An audit conducted in November 2015 revealed a high incidence of inadvertent perioperative hypothermia (IPH) at Blue Mountains District ANZAC Memorial Hospital. IPH is defined as a temperature below 36 degrees Celsius on arrival to the post-operative recovery area. While national standards suggest IPH rates below 1% to be achievable1, the Hospital had rates of 32% for operative cases and 40% for endoscopy cases.
The high rate of IPH had persisted despite strategies implemented in July 2015 to reduce them. Previous strategies included:
- ensuring patient thermometers were accurate and regularly calibrated
- improving theatre list scheduling, with realistic operation times and staggered patient arrival times
- improving the information provided to patients before their operation, including the importance of staying warm
- educating staff on the importance of recording temperatures and avoiding hypothermia
- issuing cotton blankets in the Day Unit to waiting patients
- maintaining theatre room temperatures at 18-19 degrees Celsius.
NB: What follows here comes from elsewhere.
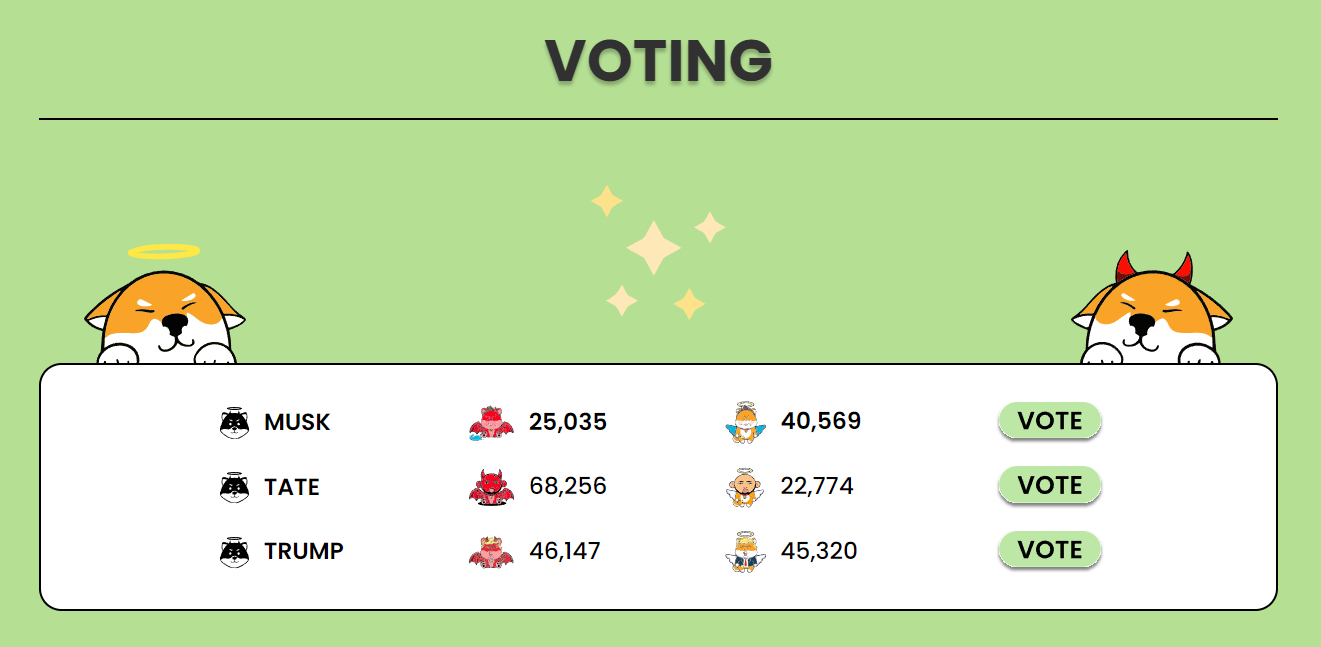The height and width of the screenshot is (647, 1321).
Task: Click the MUSK candidate name
Action: click(297, 422)
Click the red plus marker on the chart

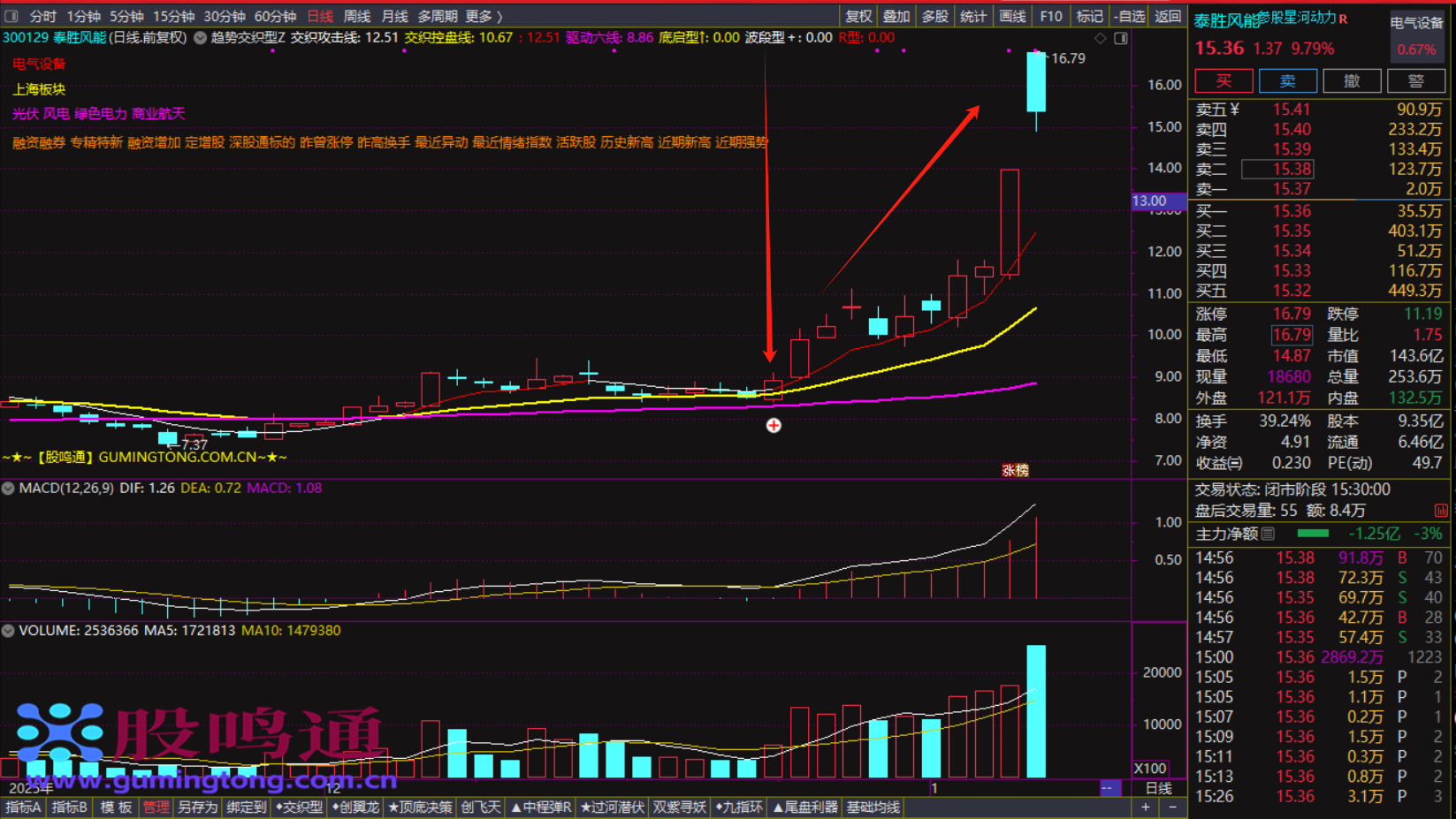(774, 426)
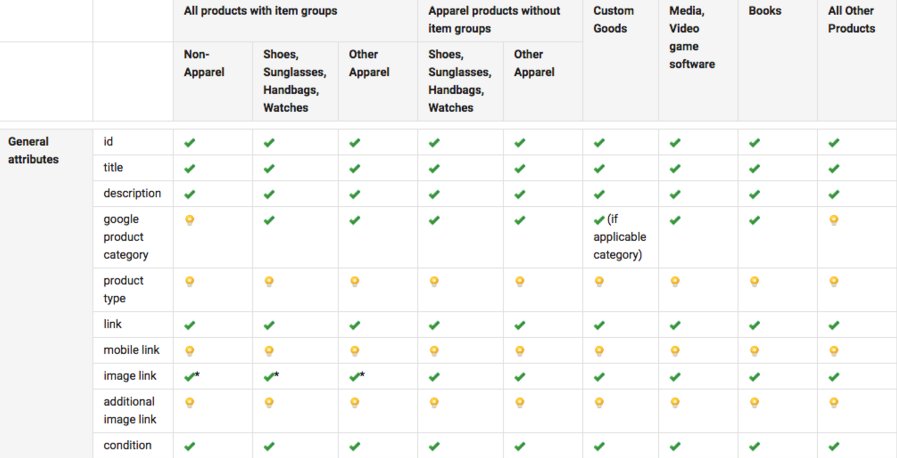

Despite these strategies, there continued to be high levels of IPH, low levels of patient satisfaction and delays to recovery following surgery. A new approach was required to minimise the rate of IPH in the future.
- An evaluation of the perioperative pathway was undertaken, to identify areas that would benefit from interventions.
- Theatre wall thermometers were installed, to help clinicians accurately monitor room temperatures during surgery.
- Theatre temperatures were increased to 20 degrees Celsius and warm air blankets were used in operative cases, with cotton blankets used for endoscopy cases.
- Patients were brought into the anaesthetic bay earlier than usual (roughly 20 minutes instead of 40 minutes) as the anaesthetic bay was cooler than the Day Unit. It was determined that keeping patients in the Day Unit for longer periods of time should help them stay warmer.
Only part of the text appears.